-- Task item --
Your answer should be the number of lines in the listing that hold the string "Happy", with no other words.
[Start of Attachment]
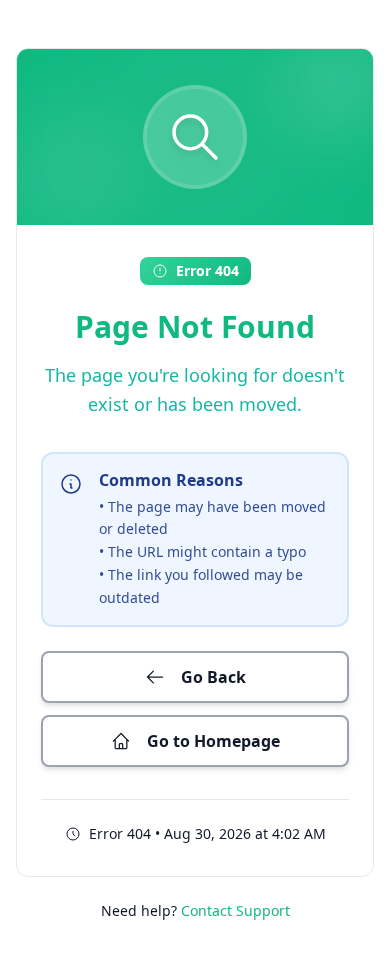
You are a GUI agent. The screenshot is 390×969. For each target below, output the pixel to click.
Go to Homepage (213, 741)
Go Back (213, 677)
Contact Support (235, 910)
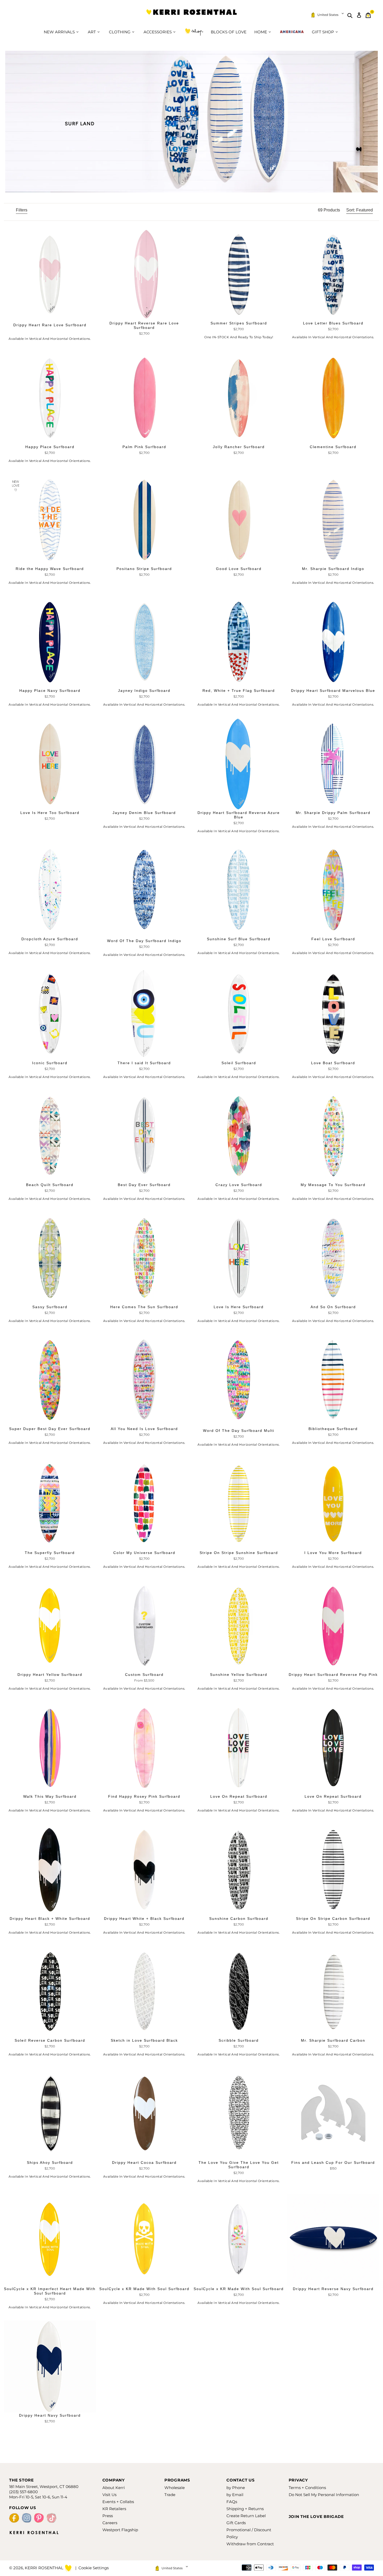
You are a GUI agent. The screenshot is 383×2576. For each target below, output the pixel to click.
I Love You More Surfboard (333, 1553)
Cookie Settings (93, 2567)
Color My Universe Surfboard (144, 1553)
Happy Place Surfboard (50, 447)
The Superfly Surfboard (50, 1553)
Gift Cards (236, 2522)
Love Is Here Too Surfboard (49, 813)
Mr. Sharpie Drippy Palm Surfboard (333, 813)
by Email (234, 2494)
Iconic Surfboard (49, 1063)
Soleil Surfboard (238, 1063)
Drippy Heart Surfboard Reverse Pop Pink (333, 1674)
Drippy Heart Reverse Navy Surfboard (333, 2289)
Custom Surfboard (144, 1674)
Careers (109, 2522)
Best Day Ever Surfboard (144, 1185)
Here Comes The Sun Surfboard (144, 1307)
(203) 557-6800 (23, 2491)
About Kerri (113, 2487)
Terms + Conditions (307, 2487)
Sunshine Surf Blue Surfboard (238, 939)
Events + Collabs (118, 2501)
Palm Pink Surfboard (144, 447)
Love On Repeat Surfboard (238, 1796)
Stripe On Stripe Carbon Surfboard (333, 1918)
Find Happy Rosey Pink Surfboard (144, 1796)
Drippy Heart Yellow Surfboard (49, 1674)
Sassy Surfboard (49, 1307)
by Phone (235, 2487)
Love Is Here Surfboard (239, 1307)
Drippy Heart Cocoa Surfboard (144, 2162)
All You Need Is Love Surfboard (144, 1429)
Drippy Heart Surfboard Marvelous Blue (333, 690)
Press (107, 2515)
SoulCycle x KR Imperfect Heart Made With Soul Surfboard (50, 2291)
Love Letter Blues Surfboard (333, 323)
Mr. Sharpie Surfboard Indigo (333, 569)
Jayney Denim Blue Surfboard (144, 813)
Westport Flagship (120, 2529)
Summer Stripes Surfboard (239, 323)
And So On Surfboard (333, 1307)
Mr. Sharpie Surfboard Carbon (333, 2040)
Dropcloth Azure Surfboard (49, 939)
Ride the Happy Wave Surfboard (50, 569)
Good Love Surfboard (239, 569)
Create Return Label (246, 2515)
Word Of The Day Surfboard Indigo (144, 941)
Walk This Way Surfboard (50, 1796)
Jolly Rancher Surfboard (239, 447)
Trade (169, 2494)
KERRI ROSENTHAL (191, 15)
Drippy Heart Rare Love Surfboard (50, 325)
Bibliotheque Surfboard (333, 1429)
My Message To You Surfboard (333, 1185)
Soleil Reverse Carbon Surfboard (50, 2040)
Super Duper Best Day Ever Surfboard (49, 1429)
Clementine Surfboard (333, 447)
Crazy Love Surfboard (238, 1185)
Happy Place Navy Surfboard (50, 690)
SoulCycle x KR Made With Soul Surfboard (144, 2289)
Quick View (144, 315)
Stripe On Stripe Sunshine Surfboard (239, 1553)
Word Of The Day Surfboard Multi (238, 1430)
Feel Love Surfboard (333, 939)
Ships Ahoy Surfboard (50, 2162)
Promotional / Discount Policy (248, 2533)
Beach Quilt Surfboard (49, 1185)
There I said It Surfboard (144, 1063)
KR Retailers (114, 2508)
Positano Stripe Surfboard (144, 569)
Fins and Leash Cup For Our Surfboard (333, 2162)
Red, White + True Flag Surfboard (238, 690)
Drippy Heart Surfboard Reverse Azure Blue (238, 815)
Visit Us (109, 2494)
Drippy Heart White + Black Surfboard (144, 1918)
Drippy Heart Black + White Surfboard (50, 1918)
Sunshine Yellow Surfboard (238, 1674)
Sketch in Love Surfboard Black (144, 2040)
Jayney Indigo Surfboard (144, 690)
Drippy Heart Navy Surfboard (50, 2415)
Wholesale (174, 2487)
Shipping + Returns (245, 2508)
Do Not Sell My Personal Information (324, 2494)
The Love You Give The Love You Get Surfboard (239, 2164)
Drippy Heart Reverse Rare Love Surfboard (144, 325)
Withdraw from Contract (250, 2543)
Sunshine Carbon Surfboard (238, 1918)
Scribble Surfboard (239, 2040)
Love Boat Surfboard (333, 1063)
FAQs (231, 2501)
[End of Attachment]
-- Solution to this problem --
4